The aim of this notebook is to elucidate the main backend functions that the frontend calls upon for important things shown to the user and dictated by the main computational modeling. In other words, this distills and presents the major backend functions and frontend locations, how they generally connect, and what they are supposed to do. This allows for focusing on the flow of the most important backend functionality as well as critical portions of relevant frontend pieces making those backend calls -- most likely, resolving existing issues and developing the app further will rely quite a bit on these places in the files discussed below.

## FOCUS: 

The third screen the user sees - the dashboard with the passages (grouped by topic) that they use to create labels, and label the passage. The first screen is login, second screen is selecting preloaded dataset and specifying user settings (how-to on modifying what is contained in the settings that can be changed by the user including adding new ones, and also changing default values shown/used is documented in `customized_settings.md`, and the third screen is the dashboard - documents clustered by topic for labeling and also the app recommending the next doc/passage to label by highlighting with a red box and scrolling to that passage - this is THE dominant screen a user spends their time working with, and where the tool gets used. 
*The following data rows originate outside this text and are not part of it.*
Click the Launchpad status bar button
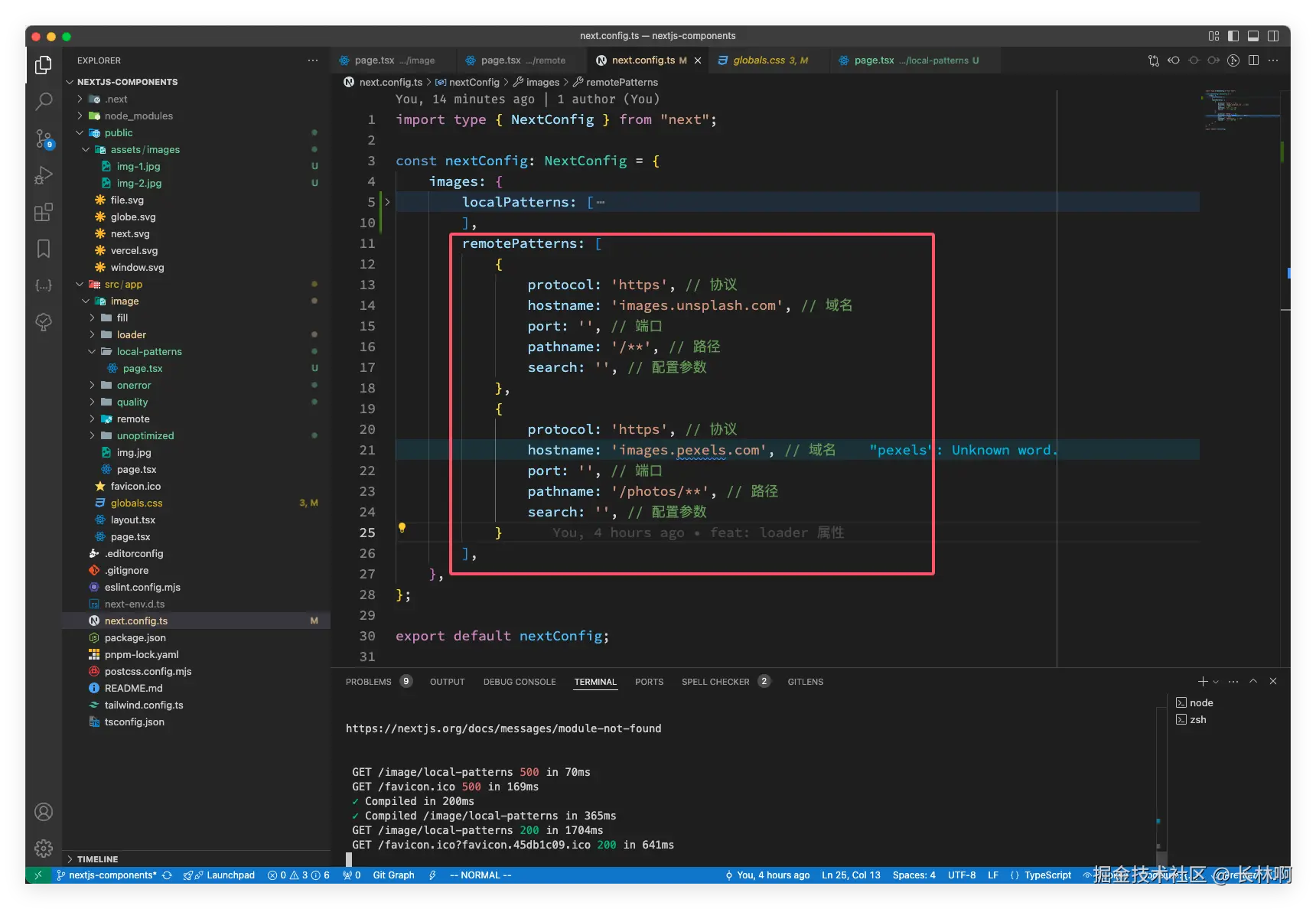[230, 875]
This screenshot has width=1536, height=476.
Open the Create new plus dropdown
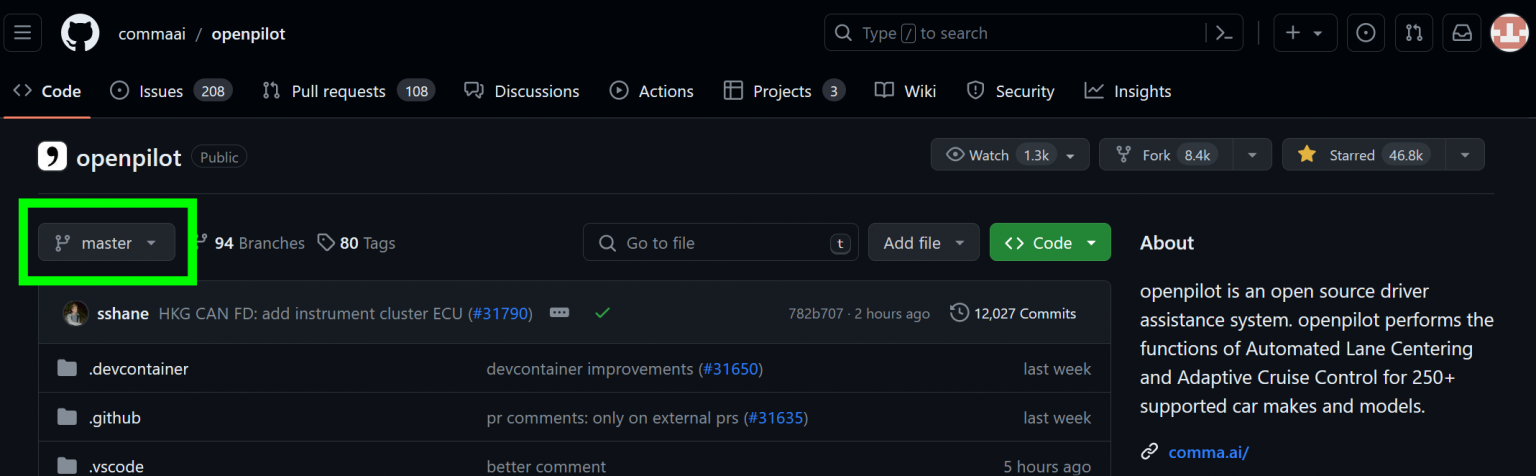(x=1304, y=33)
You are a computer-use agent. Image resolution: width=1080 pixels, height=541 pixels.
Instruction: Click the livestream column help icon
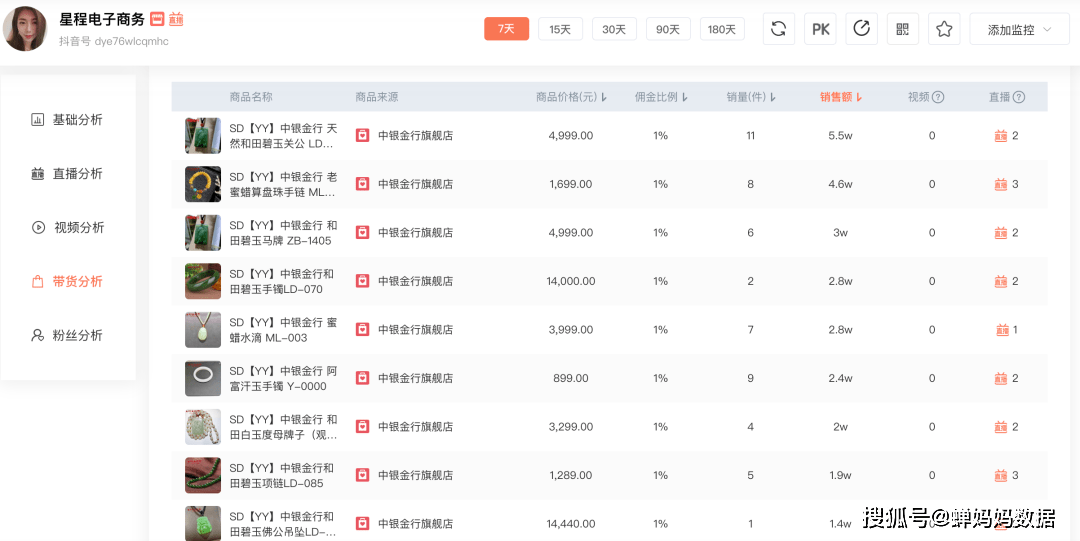(1019, 97)
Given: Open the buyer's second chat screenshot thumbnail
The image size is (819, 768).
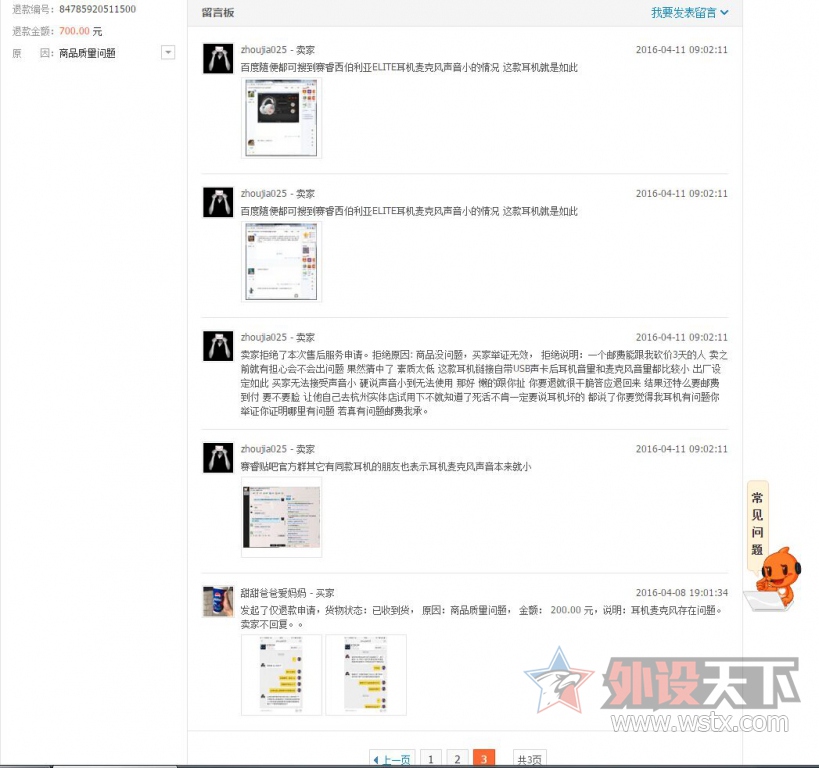Looking at the screenshot, I should click(365, 674).
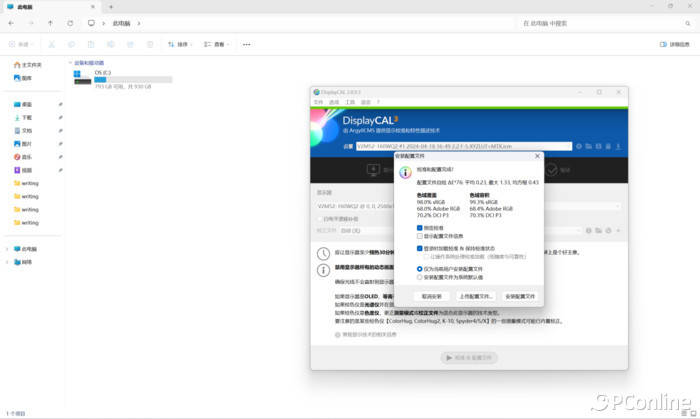
Task: Select 安装配置文件为系统默认值 radio option
Action: click(419, 277)
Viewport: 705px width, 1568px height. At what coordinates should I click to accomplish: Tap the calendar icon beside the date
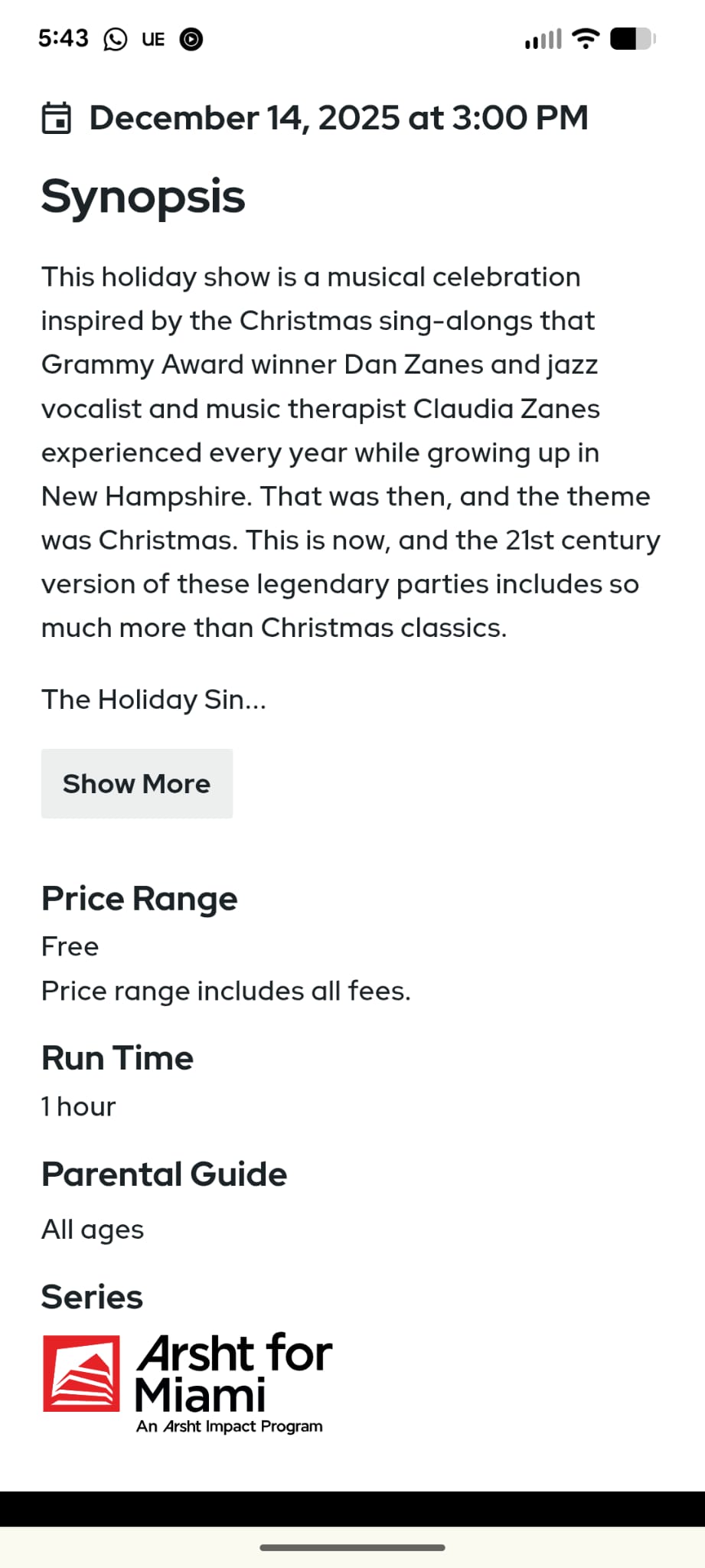(56, 118)
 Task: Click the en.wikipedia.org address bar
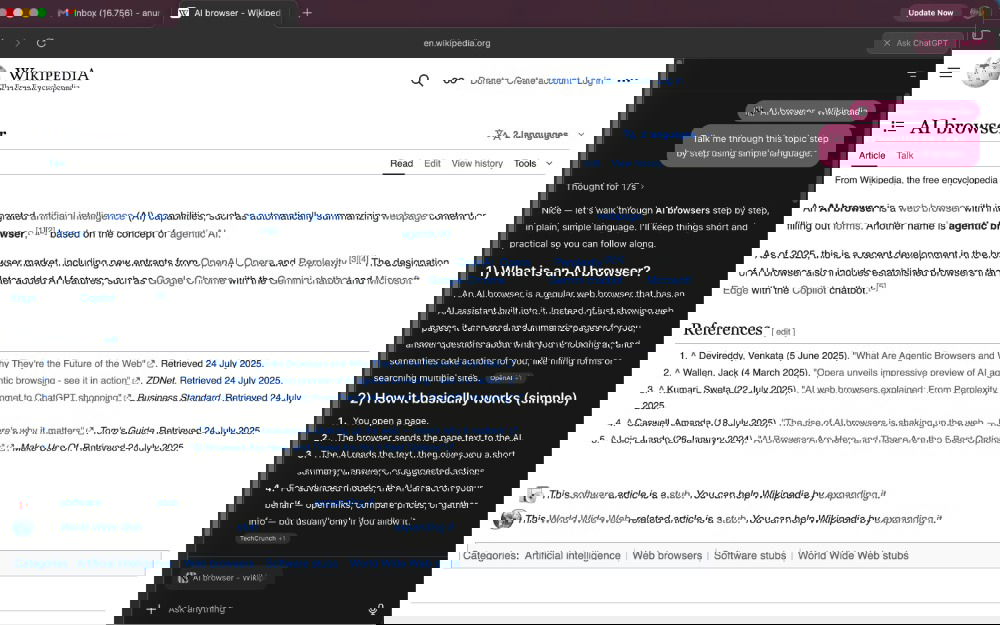pos(456,43)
## The main files: BACKEND

### annotation_session.py

This file in app/backend/ is the most critical backend file, containing the major functions called upon during a user session. While supported by other files in the backend/ folder, this file defines the user settings, creates document groupings by topics, identifies the document the classifier is most uncertain about (for active-learning based recommendations), trains and updates the classifiers, and maintain the updated data texts, scores, labels, etc. Essentially, this is the file that contains the functions called upon by the frontend in most cases. 

### server.py

This file in app/backend/ is mostly there to coordinate calls from the frontend to the backend functions, and serves to tightly couple the frontend and backend. Frontend calls are routed through this, so substantial changes like addinng function in annotation_session.py might have to go through here.

## The main files: FRONTEND

### src/Views/Dashboard.js

This is the main file responsible for fetching what is needed to render the dashboard, most importantly, this fetches the document clusters (grouped by topic) and the next document to highlight from the backend (see refreshData()), and for then highlighting the chosen document and scrolling to it (in labelDocument()). 

### src/Components/DocumentsByTopic.jsx

The above finally passes the document clusters and highlighted next document element, etc. to this file in order to actually render what the user sees for documents grouped by topic on the dashboard.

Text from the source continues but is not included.